A GOOD rating. Take a good board game, include some extra features so it can still be entertaining even if you have to play it alone, and you have a solid video game on your hands. Boggle’s concept lends itself well to this, the competitive side of the game already not too interactive beyond cancelling out points if you pick similar words to your opponents so the AI can easily challenge the player without needing to make complex decisions. Boggle and Big Boggle alone probably would have still made this a fine adaptation for a Boggle video game, but the extra modes give you a few slightly different experiences and ones that can test you in different ways. Boggle is already essentially a more advanced form of anagram puzzles so a mode that pares it down to just that is a solid design even if it might not have the same legs as the pseudo-randomness of the letter cube shuffling in other modes, but Use All is able to make a more cerebral twist to regular Boggle as there’s a lot more at play when each words comes with a small price you must account for.
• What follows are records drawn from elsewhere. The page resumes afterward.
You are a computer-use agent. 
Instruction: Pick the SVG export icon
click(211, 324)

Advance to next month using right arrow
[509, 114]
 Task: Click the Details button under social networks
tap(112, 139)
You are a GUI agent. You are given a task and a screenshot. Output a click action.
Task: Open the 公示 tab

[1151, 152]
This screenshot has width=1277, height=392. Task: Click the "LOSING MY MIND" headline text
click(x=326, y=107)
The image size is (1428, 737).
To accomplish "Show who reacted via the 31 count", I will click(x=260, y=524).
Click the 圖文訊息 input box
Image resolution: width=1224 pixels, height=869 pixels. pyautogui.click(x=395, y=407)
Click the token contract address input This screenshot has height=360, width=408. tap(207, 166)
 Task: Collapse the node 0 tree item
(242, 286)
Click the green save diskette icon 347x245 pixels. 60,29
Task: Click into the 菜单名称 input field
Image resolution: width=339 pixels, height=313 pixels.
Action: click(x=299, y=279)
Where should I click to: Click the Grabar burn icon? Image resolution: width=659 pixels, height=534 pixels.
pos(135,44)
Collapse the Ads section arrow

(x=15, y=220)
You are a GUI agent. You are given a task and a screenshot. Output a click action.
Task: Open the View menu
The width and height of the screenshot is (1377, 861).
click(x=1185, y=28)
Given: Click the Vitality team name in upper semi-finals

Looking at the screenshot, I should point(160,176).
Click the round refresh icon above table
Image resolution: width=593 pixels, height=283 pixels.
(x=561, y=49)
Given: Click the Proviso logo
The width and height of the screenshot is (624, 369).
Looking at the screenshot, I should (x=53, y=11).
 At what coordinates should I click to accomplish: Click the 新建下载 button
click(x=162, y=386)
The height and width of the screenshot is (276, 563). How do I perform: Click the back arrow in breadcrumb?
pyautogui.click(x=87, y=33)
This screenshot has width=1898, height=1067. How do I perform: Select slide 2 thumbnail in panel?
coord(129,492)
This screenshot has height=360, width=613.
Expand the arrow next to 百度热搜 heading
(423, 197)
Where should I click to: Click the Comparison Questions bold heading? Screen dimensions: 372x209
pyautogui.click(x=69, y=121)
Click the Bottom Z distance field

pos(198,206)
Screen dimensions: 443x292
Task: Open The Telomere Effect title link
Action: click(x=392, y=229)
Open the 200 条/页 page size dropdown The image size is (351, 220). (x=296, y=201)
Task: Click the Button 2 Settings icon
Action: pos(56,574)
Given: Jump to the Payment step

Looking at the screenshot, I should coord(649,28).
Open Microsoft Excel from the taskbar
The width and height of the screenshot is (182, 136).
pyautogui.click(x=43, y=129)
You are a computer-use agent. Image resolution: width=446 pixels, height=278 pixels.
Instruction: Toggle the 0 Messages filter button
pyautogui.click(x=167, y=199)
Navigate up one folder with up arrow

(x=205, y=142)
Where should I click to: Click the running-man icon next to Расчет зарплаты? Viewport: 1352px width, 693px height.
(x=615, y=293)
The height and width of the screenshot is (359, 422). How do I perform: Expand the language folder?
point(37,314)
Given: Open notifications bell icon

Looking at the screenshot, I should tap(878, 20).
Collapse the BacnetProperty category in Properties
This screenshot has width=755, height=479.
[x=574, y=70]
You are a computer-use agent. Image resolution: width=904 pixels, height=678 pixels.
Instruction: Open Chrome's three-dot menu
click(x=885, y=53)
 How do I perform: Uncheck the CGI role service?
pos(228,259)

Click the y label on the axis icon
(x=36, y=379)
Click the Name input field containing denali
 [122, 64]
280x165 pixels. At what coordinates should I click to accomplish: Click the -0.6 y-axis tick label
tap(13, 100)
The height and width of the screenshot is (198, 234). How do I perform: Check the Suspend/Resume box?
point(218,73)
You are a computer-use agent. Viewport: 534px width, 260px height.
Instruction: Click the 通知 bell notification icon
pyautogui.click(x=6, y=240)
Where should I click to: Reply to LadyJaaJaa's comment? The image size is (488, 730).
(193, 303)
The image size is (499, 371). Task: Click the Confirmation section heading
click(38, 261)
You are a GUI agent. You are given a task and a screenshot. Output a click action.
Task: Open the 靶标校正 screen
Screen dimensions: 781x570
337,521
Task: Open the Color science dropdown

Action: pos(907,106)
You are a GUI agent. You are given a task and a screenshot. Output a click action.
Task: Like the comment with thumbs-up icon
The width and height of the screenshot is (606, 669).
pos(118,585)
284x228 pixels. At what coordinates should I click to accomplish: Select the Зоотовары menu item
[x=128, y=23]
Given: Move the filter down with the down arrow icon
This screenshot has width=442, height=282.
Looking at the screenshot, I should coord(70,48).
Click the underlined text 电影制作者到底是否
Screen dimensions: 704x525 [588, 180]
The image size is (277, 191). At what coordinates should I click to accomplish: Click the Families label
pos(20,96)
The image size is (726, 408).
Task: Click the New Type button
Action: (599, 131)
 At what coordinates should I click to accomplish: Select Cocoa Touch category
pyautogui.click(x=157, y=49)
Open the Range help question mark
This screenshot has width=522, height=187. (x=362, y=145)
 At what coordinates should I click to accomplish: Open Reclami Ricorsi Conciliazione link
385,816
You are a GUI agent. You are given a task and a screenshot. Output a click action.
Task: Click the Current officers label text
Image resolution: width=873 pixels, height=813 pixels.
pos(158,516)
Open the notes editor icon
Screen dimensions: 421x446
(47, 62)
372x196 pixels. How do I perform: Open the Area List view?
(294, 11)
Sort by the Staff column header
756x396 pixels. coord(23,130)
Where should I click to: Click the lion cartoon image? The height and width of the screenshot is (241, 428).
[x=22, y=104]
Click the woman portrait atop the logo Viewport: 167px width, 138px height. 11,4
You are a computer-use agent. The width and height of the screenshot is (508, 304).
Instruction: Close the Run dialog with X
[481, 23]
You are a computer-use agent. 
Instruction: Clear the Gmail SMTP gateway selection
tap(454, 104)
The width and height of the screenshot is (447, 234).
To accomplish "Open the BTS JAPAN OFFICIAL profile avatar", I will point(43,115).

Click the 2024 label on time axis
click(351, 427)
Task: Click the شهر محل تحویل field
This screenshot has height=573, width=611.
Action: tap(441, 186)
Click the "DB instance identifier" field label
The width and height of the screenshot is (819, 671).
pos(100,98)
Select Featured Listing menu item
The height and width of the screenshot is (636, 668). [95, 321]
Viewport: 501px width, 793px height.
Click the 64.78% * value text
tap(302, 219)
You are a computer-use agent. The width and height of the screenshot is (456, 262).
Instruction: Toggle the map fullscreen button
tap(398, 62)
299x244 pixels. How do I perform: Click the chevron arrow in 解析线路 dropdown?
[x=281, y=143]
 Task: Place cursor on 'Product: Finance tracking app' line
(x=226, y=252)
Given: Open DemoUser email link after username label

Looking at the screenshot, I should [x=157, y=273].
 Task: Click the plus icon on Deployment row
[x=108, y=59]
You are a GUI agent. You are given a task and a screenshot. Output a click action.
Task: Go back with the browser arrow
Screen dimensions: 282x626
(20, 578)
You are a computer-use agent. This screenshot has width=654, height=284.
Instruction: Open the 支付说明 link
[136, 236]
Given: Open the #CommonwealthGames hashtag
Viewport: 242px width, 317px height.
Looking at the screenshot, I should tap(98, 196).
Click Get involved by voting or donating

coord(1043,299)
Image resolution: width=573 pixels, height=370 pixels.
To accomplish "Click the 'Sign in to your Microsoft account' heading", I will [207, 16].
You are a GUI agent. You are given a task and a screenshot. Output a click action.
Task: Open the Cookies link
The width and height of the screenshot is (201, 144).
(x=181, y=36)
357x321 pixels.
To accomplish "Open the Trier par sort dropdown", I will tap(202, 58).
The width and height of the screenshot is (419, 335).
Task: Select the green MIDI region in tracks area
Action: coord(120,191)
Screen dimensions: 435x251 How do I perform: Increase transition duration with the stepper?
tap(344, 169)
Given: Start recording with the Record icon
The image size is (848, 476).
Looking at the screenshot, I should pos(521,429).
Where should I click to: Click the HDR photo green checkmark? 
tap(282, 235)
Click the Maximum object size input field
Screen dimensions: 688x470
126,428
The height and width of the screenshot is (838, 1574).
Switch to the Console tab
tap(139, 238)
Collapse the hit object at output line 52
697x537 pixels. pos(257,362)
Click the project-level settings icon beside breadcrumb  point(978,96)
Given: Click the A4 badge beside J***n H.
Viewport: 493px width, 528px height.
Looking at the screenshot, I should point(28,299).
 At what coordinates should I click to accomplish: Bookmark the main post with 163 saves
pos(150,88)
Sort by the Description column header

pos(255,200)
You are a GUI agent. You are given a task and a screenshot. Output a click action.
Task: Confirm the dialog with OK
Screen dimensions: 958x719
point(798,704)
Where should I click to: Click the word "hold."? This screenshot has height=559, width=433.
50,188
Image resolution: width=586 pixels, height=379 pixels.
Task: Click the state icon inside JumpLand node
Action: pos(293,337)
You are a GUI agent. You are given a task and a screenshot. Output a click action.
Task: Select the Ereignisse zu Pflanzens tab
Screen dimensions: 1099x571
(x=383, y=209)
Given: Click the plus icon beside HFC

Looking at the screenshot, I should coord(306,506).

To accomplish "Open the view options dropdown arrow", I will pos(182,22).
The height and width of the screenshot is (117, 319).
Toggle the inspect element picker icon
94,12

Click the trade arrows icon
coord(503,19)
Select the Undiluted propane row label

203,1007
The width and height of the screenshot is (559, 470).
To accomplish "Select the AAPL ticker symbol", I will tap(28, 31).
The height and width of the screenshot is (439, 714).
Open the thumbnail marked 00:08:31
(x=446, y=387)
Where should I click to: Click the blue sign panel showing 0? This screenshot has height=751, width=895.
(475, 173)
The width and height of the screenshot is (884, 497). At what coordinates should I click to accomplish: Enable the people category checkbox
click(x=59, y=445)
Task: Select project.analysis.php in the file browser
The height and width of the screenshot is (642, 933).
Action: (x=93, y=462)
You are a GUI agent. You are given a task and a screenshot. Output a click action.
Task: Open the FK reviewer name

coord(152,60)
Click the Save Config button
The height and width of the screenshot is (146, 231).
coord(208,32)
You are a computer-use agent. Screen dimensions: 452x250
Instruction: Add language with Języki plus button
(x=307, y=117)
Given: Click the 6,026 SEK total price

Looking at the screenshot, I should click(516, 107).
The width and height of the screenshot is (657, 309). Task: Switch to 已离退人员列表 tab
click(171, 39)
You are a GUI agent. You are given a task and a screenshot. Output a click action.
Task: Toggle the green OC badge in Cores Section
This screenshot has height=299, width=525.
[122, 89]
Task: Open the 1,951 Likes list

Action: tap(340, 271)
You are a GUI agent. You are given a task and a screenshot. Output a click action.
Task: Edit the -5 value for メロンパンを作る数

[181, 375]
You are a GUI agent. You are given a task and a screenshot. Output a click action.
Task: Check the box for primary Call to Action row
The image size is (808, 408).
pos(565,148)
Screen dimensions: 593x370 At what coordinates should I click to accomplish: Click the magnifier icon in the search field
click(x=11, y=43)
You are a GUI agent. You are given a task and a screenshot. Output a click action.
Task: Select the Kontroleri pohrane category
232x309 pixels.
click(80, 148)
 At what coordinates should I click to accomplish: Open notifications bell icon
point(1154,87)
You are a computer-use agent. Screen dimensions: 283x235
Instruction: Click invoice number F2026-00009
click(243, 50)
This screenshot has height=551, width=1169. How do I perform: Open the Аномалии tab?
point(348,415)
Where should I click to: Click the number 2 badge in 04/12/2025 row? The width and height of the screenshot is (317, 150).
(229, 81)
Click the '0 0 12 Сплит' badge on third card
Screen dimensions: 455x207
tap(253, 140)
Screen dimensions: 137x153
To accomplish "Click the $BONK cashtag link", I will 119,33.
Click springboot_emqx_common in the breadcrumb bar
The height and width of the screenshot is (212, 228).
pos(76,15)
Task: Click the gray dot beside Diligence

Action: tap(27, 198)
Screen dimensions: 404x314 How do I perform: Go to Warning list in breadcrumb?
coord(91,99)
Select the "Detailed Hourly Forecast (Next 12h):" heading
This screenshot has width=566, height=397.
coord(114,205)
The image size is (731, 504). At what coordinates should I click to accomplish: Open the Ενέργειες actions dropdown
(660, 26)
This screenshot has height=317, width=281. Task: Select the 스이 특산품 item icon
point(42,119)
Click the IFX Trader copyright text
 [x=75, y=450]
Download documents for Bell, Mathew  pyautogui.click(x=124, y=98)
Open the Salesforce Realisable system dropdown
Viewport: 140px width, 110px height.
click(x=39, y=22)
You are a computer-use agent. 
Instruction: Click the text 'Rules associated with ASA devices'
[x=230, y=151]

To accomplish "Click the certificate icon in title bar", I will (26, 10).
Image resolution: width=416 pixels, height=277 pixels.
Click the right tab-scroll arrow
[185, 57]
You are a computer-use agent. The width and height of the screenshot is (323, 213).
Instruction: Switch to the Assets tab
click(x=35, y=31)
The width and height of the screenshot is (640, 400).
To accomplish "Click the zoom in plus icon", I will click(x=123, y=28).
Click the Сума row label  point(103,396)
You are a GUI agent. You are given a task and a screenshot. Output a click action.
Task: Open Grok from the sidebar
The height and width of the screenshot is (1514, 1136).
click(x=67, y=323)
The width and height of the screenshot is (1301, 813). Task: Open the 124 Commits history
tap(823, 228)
Categories feels well-intentioned and the ability to skip them if you know one’s not going to go well does help it avoid being outright frustrating, but it is a little surprising the same game that has the foresight to let players temporarily allow words it doesn’t recognize also has a mode where the words it recognizes are so selective it can be hard for a player to pick up on what it’s going for.

 

Boggle Plus is about as good as the board game but with some extra ideas added over top of it so you can have reasons to play it even if you own the real deal. It probably won’t win over anyone who isn’t already a fan of Boggle’s concept but it also can serve as a more interesting entry point to the game than trying to wrangle a group of people together. Adding in the little extras and options for solo play means Boggle Plus can still have a purpose even as more video game adaptations of the game are made either officially or by imitators, and a game that takes three minutes to play is a sound fit for a portable game system to boot. Boggle on the Game Boy probably won’t draw in many modern day players just because that’s an odd way to get your Boggle fix, but it is certainly a solid realization of a fun word game and one with a bit more to give than the basics.